For the final chapter of “Book IV” we look at the body of a boy dug up near Amesbury. Now here is where things get tricky. This body, called the “Boy with the Amber Necklace” dates back to 1550 BCE and, according to isotope analysis, had been born and raised in a warm climate. The scientists suggested Iberia or the Mediterranean. Prior to the Roman era, Spain was part of the Celtic (and pre-Celtic) world and would have been in cultural contact with Gaul and the British Isles. So, this makes sense. Menzies reads this, however, as confirmation that the boy was a Minoan “fleeing” the Mycenaeans. Remember, Menzies just argued that the Minoans didn’t “fall” until 1450 BCE, a full century after he now says they were fleeing their collapsed civilization.
A second body was determined to have come from a cold climate, probably the Alps, another part of the megalithic culture zone. Menzies “reinterprets” this to refer to Lake Superior despite the bones displaying no identifiers characteristic of Native Americans. He then fantasizes that the Lake Superior man brought his son, the amber necklace boy, to England to be educated on Crete! He says he is trying to get DNA tests performed on a skeleton from Rock Lake on Lake Superior to prove a connection. Sigh.
Now, relying on Gunnar Thompson’s shoddy research in American Discovery: The Real Story (1992), Menzies asserts that the “National Bureau of Standards” confirms that the mound builders used “Old World” metal casting techniques. Nope. Even Gunnar didn’t say that. He said an employee at the NBS wrote that metallurgical tests determined that “ancient tools were cast.” The NBS said nothing about Old World connections. That part relies on the “New York Testing Laboratory” of Long Island City, N.Y., an organization that so far as I can tell went out of business in the 1980s after a century-long run. Thompson’s discussion is taken almost word-for-word from Arlington Humphrey Mallery’s 1951 book Lost America: The Story of Iron-Age Civilization Prior to Columbus and repeated uncritically by Menzies. According to Mallery, the NBS employee, George A. Ellinger, was speaking only for himself and not officially for the NBS. Ellinger, an expert on metals, worked for the NBS from the 1930s to apparently the 1960s, winning the Award for Merit from the American Society for Testing and Materials in 1968. He spoke to Mallery in 1948.

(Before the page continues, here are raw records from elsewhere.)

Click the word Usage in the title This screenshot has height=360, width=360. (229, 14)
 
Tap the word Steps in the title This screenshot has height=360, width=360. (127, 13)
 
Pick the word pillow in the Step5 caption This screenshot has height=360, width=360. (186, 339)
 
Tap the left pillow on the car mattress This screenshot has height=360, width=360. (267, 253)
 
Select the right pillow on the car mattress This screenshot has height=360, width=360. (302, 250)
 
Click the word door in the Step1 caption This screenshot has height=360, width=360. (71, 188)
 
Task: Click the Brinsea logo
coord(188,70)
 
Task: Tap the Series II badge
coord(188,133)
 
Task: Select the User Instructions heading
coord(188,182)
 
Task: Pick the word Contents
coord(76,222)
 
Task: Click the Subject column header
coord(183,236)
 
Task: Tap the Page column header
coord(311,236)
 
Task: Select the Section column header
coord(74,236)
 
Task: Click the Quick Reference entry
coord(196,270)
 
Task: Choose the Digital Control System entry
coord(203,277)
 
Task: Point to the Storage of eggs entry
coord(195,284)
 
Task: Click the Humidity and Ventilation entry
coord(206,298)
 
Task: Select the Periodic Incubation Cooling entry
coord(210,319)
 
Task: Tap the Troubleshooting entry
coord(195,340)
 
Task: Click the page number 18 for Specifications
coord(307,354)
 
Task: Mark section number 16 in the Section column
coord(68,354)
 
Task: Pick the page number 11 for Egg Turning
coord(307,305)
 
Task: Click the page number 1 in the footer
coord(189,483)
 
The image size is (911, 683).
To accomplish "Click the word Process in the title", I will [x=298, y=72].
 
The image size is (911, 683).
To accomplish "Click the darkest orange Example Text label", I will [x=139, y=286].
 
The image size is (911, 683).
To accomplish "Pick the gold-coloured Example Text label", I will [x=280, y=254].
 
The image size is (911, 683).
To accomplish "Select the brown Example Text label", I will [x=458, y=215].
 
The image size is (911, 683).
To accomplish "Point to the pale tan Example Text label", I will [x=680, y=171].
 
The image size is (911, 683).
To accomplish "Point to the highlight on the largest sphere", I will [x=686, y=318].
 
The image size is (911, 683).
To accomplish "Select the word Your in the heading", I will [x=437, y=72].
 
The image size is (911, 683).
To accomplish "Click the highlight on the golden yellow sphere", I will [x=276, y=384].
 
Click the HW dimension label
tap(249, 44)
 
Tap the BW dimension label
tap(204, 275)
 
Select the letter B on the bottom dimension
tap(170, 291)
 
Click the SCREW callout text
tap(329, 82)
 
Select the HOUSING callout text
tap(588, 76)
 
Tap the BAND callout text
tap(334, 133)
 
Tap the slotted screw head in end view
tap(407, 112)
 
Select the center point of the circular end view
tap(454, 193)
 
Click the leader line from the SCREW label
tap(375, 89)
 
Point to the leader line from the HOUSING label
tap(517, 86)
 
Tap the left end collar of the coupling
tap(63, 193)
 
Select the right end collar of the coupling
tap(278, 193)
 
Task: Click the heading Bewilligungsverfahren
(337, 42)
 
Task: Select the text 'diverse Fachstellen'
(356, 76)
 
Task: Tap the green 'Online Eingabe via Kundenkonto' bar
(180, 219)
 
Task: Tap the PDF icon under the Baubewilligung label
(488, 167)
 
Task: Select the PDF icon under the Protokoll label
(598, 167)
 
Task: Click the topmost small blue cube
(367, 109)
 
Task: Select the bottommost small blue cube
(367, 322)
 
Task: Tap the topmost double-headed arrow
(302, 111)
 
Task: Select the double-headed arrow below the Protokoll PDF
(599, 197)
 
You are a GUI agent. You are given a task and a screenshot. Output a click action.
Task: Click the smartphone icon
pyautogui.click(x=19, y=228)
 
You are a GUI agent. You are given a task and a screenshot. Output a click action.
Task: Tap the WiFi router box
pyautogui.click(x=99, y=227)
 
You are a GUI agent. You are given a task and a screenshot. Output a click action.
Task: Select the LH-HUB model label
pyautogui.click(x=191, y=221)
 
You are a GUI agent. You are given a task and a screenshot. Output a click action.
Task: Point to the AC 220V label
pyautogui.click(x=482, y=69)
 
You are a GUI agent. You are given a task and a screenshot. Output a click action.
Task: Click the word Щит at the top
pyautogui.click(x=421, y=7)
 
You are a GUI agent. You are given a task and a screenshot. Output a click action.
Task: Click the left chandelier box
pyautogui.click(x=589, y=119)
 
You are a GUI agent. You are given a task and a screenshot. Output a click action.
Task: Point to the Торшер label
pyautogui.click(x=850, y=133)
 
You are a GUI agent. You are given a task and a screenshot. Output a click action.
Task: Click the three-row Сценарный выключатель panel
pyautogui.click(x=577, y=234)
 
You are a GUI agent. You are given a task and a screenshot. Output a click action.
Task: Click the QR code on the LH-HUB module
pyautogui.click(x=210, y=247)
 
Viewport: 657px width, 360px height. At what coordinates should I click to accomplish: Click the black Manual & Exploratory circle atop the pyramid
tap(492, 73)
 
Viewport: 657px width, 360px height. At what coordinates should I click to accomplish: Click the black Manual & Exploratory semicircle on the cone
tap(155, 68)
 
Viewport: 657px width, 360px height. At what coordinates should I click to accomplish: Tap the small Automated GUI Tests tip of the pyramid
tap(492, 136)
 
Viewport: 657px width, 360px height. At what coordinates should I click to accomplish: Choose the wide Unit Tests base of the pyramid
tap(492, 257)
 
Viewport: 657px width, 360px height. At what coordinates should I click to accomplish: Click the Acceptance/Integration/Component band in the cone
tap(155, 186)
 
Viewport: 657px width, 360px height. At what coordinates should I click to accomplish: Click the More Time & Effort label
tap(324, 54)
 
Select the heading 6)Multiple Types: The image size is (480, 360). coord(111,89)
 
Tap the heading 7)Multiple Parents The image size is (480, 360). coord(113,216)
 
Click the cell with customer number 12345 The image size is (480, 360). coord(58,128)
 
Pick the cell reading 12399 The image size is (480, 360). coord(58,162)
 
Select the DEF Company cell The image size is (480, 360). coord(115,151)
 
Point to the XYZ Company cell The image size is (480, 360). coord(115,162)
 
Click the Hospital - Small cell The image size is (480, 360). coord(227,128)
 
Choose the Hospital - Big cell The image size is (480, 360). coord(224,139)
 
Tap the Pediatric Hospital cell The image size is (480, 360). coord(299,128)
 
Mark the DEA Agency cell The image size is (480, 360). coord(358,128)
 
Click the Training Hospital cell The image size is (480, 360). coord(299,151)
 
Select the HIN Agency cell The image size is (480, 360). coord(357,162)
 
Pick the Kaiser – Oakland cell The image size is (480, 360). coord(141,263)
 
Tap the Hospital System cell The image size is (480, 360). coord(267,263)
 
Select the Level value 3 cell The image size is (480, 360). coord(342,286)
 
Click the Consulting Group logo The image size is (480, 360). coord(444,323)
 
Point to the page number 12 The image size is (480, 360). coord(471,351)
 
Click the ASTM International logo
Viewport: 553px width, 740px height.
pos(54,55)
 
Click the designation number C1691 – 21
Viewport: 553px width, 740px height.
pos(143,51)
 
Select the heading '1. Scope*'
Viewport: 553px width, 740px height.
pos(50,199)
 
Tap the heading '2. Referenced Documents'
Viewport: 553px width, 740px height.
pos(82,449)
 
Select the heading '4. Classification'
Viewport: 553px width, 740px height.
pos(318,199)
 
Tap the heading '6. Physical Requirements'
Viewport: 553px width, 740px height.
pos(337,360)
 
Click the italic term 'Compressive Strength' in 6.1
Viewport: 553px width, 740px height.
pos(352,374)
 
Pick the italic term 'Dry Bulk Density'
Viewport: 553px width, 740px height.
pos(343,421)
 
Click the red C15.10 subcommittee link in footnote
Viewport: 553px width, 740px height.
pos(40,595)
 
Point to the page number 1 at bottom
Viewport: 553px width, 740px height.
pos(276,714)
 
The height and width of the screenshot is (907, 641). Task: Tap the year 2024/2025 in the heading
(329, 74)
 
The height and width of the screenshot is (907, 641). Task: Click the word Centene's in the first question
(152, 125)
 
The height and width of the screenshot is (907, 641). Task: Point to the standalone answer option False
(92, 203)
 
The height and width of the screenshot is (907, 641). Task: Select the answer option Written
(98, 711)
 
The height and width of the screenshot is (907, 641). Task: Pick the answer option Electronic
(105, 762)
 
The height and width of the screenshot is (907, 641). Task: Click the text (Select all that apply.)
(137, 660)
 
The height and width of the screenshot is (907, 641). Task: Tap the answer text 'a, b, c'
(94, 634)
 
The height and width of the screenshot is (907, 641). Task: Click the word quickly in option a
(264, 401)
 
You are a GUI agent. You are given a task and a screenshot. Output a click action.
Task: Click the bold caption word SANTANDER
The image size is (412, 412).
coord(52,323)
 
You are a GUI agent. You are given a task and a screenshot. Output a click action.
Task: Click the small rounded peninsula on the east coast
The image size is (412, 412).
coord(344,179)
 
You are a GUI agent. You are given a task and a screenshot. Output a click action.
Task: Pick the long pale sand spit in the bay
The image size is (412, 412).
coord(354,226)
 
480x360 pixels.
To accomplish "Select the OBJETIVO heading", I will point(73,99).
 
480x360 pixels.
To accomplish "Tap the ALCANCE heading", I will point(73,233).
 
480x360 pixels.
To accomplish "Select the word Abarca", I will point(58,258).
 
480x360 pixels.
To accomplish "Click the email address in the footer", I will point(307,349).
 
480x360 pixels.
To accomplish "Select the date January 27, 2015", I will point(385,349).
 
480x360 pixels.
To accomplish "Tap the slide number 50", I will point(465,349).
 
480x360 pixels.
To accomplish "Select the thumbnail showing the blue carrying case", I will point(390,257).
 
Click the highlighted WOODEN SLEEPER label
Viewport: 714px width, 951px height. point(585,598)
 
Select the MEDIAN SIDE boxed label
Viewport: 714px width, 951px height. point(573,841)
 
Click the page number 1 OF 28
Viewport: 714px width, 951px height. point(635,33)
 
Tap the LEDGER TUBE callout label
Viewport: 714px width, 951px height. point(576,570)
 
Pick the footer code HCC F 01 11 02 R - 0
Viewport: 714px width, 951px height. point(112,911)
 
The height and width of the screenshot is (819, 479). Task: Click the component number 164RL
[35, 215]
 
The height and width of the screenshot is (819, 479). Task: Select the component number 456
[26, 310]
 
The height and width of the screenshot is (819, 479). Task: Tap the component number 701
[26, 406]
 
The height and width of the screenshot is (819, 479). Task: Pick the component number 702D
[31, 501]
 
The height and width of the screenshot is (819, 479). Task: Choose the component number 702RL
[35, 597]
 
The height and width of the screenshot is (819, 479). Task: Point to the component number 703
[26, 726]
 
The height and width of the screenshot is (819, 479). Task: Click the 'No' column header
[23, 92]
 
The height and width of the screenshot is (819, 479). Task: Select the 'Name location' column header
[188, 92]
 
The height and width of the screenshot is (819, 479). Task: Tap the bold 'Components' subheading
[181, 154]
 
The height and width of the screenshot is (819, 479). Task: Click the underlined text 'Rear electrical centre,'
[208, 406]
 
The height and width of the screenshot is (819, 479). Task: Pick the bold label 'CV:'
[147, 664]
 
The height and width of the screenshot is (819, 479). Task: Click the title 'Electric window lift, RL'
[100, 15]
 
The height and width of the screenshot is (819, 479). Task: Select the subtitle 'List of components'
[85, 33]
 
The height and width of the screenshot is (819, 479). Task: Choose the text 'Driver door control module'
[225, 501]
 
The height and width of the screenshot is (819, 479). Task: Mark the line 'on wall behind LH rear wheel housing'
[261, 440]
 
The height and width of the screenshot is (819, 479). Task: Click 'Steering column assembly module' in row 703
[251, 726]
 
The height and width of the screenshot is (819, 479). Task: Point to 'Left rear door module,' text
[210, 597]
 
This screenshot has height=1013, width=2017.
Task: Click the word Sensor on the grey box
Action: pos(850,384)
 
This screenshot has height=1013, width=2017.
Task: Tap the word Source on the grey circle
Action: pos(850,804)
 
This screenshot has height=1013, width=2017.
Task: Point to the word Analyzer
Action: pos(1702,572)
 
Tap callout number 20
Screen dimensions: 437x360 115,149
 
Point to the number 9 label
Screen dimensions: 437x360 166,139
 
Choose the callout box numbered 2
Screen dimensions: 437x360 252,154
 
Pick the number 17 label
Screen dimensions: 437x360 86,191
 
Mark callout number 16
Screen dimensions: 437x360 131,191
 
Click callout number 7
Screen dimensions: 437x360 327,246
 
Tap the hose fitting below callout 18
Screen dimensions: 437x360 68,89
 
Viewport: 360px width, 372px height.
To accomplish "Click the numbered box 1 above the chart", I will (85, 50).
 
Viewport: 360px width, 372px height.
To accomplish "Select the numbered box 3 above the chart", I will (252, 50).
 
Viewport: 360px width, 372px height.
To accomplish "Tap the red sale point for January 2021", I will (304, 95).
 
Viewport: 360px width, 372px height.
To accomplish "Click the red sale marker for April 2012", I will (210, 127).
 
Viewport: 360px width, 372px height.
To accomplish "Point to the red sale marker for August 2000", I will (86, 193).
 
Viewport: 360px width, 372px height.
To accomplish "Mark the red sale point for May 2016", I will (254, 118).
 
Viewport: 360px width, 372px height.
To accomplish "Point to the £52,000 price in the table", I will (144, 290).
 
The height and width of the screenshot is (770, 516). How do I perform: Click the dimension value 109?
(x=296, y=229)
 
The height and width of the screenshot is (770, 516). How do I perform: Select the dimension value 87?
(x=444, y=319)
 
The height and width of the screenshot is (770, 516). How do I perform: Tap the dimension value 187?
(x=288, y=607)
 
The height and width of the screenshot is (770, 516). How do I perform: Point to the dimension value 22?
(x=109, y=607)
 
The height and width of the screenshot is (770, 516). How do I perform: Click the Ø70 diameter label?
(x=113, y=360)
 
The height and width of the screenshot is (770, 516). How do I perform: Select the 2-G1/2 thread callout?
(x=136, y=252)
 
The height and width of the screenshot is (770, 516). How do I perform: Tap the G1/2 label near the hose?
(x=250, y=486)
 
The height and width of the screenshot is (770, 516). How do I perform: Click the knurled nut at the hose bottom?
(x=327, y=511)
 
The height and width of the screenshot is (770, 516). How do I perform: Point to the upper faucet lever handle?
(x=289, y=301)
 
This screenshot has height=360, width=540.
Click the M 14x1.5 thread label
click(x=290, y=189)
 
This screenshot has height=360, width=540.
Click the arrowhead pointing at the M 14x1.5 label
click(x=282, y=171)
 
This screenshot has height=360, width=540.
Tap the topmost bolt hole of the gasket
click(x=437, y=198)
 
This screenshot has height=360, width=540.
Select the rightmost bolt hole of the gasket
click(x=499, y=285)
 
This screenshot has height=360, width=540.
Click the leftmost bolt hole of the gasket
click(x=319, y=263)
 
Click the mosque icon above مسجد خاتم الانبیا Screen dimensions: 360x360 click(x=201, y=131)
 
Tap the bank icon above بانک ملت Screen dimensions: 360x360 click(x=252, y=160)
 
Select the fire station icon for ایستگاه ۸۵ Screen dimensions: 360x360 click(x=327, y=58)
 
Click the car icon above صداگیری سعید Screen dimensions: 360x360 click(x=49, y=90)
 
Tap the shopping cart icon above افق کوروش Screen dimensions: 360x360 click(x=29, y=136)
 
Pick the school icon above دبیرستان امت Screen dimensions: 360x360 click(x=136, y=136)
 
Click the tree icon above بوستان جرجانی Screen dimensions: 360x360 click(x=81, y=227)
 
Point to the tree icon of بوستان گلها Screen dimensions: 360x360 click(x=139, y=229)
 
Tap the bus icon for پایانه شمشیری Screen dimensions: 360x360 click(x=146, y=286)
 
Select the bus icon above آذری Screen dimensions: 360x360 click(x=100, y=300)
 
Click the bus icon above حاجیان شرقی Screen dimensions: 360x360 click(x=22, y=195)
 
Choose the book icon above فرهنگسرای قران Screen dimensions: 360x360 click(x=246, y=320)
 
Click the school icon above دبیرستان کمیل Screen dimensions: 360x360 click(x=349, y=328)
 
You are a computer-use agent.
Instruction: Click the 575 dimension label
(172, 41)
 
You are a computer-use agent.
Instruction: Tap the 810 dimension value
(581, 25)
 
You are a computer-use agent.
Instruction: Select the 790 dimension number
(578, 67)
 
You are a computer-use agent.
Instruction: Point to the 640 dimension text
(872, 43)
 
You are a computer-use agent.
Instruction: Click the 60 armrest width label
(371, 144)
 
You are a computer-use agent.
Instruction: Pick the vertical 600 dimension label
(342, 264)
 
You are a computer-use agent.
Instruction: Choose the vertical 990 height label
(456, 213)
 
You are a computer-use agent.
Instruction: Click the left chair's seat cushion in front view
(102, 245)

Neither Gunnar Thompson nor Menzies mentions this fact, and they present this research as though it were new, current, and confirmed. Modern research has not supported any of the early twentieth century findings. But even taking it at face value, since we know that the South and Central Americans had casting technology, it just doesn’t make sense to imagine the Minoans bringing it to Lake Superior and leaving no trace until we hit the Mississippian areas of the Ohio and Mississippi valleys, areas that had indirect cultural contact with Mesoamerica. (Technology could have traveled, or perhaps even cast artifacts—those Ellinger examined showed evidence of being reworked many times.)